The purpose of the meeting was to pick David Paginelli’s brain about the potential of a 2000-acre piece of The Conservation Fund’s 7000-acre parcel of land being purchased as a town forest for Braintree.
- David knows about this parcel.
- A selectboard member in Granville (a retired forester) is against public ownership of forest and had blocked some progress on this project, particularly in Granville.
- Other towns in Vermont have purchased town forests with federal funds: Fairlee; _______; and ________. David knows those folks.
- In a number of cases it’s tough to arrange for funding in time for the sale. The Trust for Public Lands has solved this problem in a number of cases by purchasing and holding parcels until legacy or other funding can be arranged. In most (?) of these cases towns didn’t pay for the forest parcels and they and were given a seed fund for operations and maintenance.
- The Vermont Land Trust has helped towns do the same at little cost to the town.
- The Alliance for Vermont Communities has done similar work in Strafford/Sharon: purchase and donate with a management fund.
- David knows of both Federal and State funding that’s available today. Given intermediaries, towns commit to eventual ownership with a conservation easement.

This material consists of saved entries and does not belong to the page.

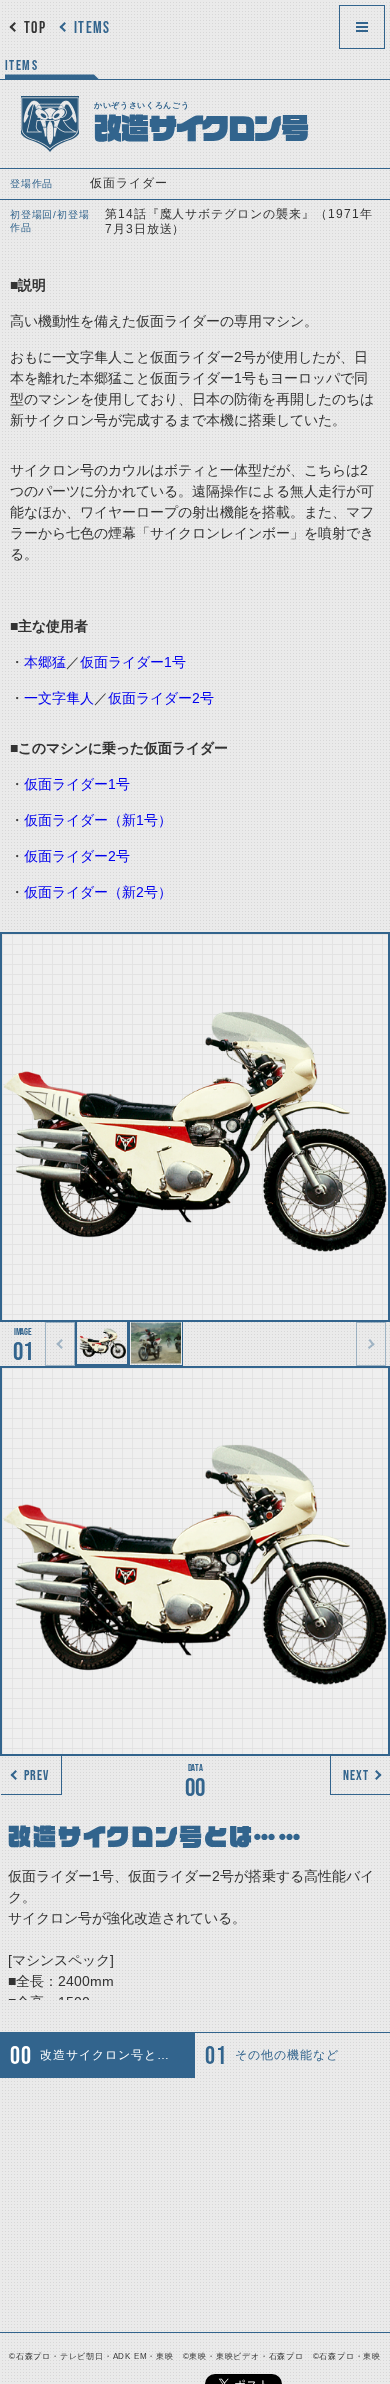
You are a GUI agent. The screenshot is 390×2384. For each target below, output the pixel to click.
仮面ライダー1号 (133, 662)
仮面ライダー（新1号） (98, 820)
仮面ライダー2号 (161, 698)
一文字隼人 (59, 698)
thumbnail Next (371, 1344)
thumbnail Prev (60, 1344)
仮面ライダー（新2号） (98, 892)
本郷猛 (45, 662)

- If there’s an active set of trails operated by a club, that club may have insurance.
- In Vermont, landowners are generally held harmless unless there’s a public nuisance or users have paid for access.
- Vermont provides towns with the services of a county forester to help with town forest management.

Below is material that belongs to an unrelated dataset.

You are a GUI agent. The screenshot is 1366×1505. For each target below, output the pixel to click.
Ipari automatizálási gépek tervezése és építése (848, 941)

- Because of Orange County’s high forest workload, our county is divided into two halves; and Braintree is in AJ Folensby’s district, though he and David often work together.
- Logging roads can be used for recreation. Towns mow them every few years to keep them open.
- Maintaining a trail system takes organization and effort. On 2000 acres we might create 10 miles of trails. While some logging roads may be used, they are generally steep and up and down. We may want to create trails along the contours. Good trails are built to prevent erosion, especially with the rains we’re getting in the past decade. Bike clubs are often willing to help with recreation. We might want to close the steepest roads to bike traffic.
- Bradford has extensive trails and is managed for timber. They are managing shared use well. Loggers work at one of three trailheads so that some access is always open.
- Communications and expectations need to be clear and well managed. Long-term planning is needed to think about phasing of trails and logging over a decade or two.
- Some towns have a forest board and / or CC that report to the select board.
- Management plans are developed with public input -> FB/CC implements the plan and reports to the SB.
- Money: Initial funding might seed a management fund and some towns dedicate some or all timber revenue for maintenance. That can work if it’s well thought out: self-sustaining. David suggests dedicated fund for the forest. SB likely needs to sign off on timber sales (again) even when they’ve approved the management plan that includes such sales.
- We could likely populate the CC or a forest board with folks from use groups so that they’d be talking regularly.
- Worries are usually reduced tax base or drains on town resources. Worries haven’t been justified.
- We’d lose the municipal tax but a town forest would have no effect on the school tax. In the case of Royalton / Strafford the cost of the new town forest has been maybe $1/person/year.
- 2000 acres is really big and could be a significant economic draw for the Randolph area.
- Town forests are considered unfragmented as long as no new wide roads are put in. Narrow fire roads aren’t considered fragmenting.
David is very positive and hopeful about this project and is happy to meet with us again and will be in touch if he hears more about this project. We’ve promised to keep him up to date on our end.
Next meeting: 15 or 22 September at 7 pm by Zoom or in the Town offices.